-- BEGIN Dataset extract --

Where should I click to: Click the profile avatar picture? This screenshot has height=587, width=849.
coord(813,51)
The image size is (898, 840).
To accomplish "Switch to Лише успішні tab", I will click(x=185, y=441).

-- END Dataset extract --
-- BEGIN Dataset extract --

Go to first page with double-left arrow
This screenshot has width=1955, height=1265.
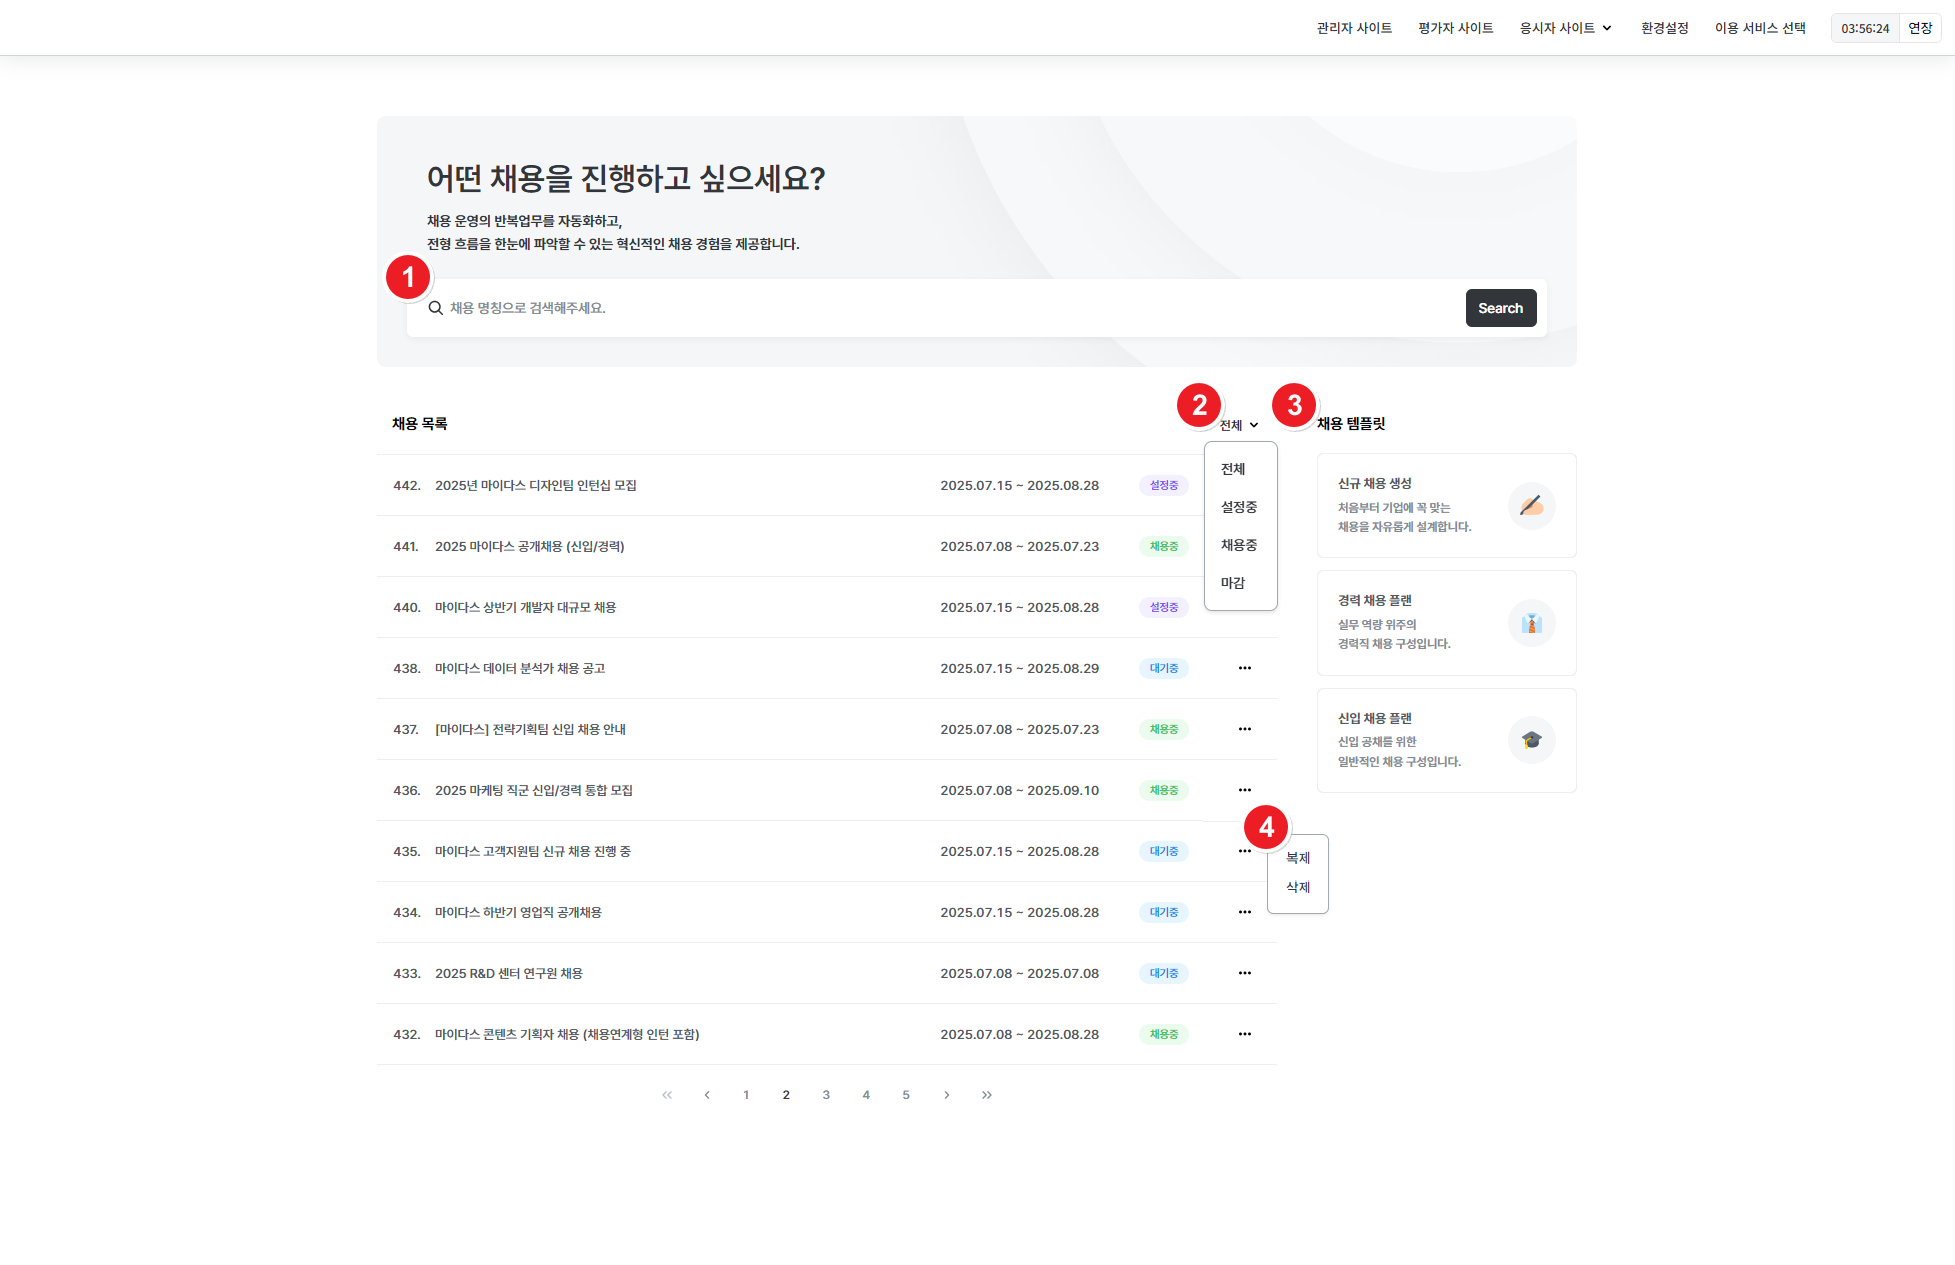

-- END Dataset extract --

■ What you will do ■
Substitute "icon" for "avatar" in the stretch from the line containing "Where should I" through the line containing "will click(x=185, y=441).", and write those lines out again with nothing else altered.

■ Finished answer ■
Where should I click to: Click the profile icon picture? This screenshot has height=587, width=849.
coord(813,51)
The image size is (898, 840).
To accomplish "Switch to Лише успішні tab", I will click(x=185, y=441).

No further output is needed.